Surgerii originally entered the IPO preparation phase in 2023, during a period when several Chinese surgical robotics companies were exploring listings. As market sentiment cooled rapidly, many initiatives—including Surgerii’s—paused. Two years later, with technology maturing, regulatory pathways stabilizing, and hospital procurement logic shifting, Surgerii is restarting its listing process. Unlike the previous cycle-driven momentum, this attempt appears to be a deliberate internal decision based on the company’s current stage of development, signaling growing maturity in the single-port robotic space.
Financing and Governance
Between 2019 and 2023, Surgerii completed six rounds of financing. Shunwei Capital led investments from Series A through later rounds—an unusually consistent investment trajectory in China’s medical device sector, reflecting strong long-term confidence in Surgerii’s technology roadmap.
On the strategic side, Medtronic China Fund joined from the B+ round and continued investing in Series C. The fact that a global surgical robotics leader invested in a Chinese single-port platform suggests that Surgerii’s technological direction has international comparability and engineering feasibility.
According to IPO counseling documents, founder Dr. Kai Xu controls approximately 54.58% of voting rights, enabling stable and long-term alignment in R&D strategy.
Rather than rushing to list after completing counseling in 2023, the company spent the following two years strengthening indication expansion, system stability, clinical feedback loops, and supply chain robustness. The renewed IPO process appears to reflect Surgerii’s internal conclusion that “the timing is now right.”

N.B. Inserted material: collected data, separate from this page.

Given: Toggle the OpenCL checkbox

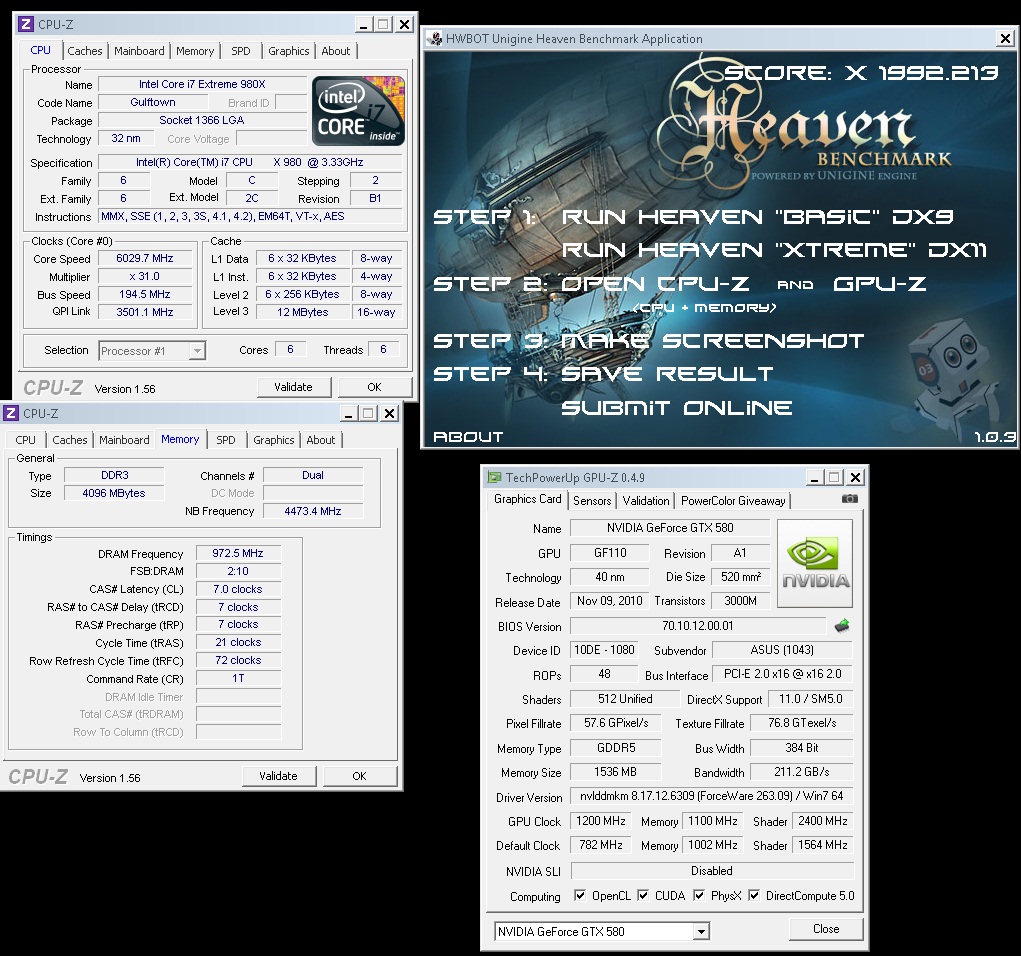Looking at the screenshot, I should click(581, 896).
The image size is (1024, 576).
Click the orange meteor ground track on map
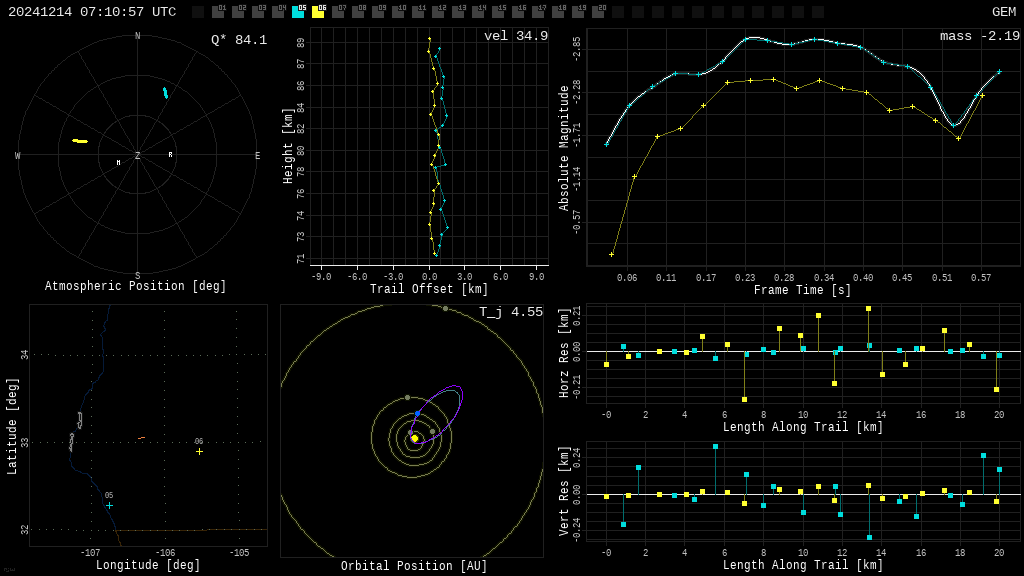point(141,438)
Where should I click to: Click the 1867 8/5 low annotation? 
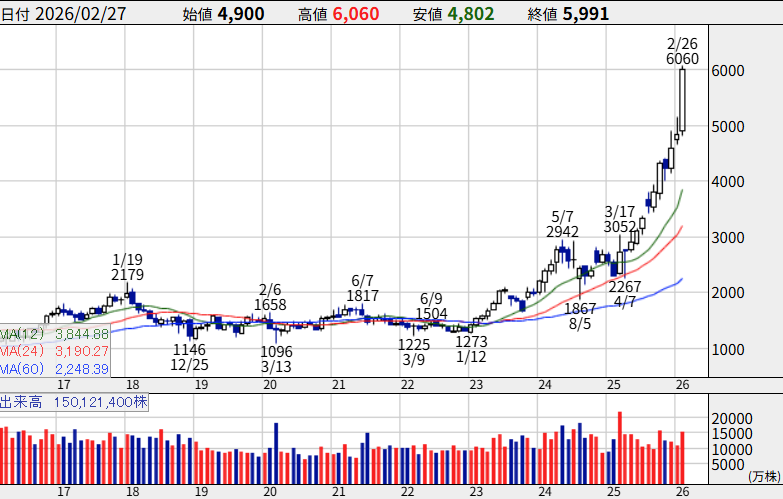[x=579, y=316]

From Columbia University Research to a Chinese Single-Port Robotics Platform
Surgerii’s technological trajectory is closely tied to the research background of its founder.
Dr. Kai Xu earned his PhD from Columbia University, working under robotic surgery pioneer Russell Taylor. During his doctoral studies, he contributed to some of the world’s earliest single-port robotic prototypes, at a time when Intuitive Surgical dominated the global market with high prices and slow iteration cycles. This environment crystallized his ambition to build the next generation of surgical robots.
After returning to China, Dr. Xu established a research program on continuum mechanisms and snake-like instruments at Shanghai Jiao Tong University. This work later became the foundation of Surgerii’s system: the “dual continuum deformable mechanism.” Its ability to operate with high degrees of freedom in extremely narrow spaces addresses one of the central engineering challenges of single-port surgery.
Founded in 2014, Surgerii chose to focus exclusively on single-port robotics, building a full technology stack—from continuum structures and snake arms to master–slave control and 3D endoscopic imaging—rather than relying on supply-chain integration.This bottom-up R&D approach enabled Surgerii to develop a fully independent knowledge system over a decade, supporting its progress in expanding indications and achieving engineering maturity.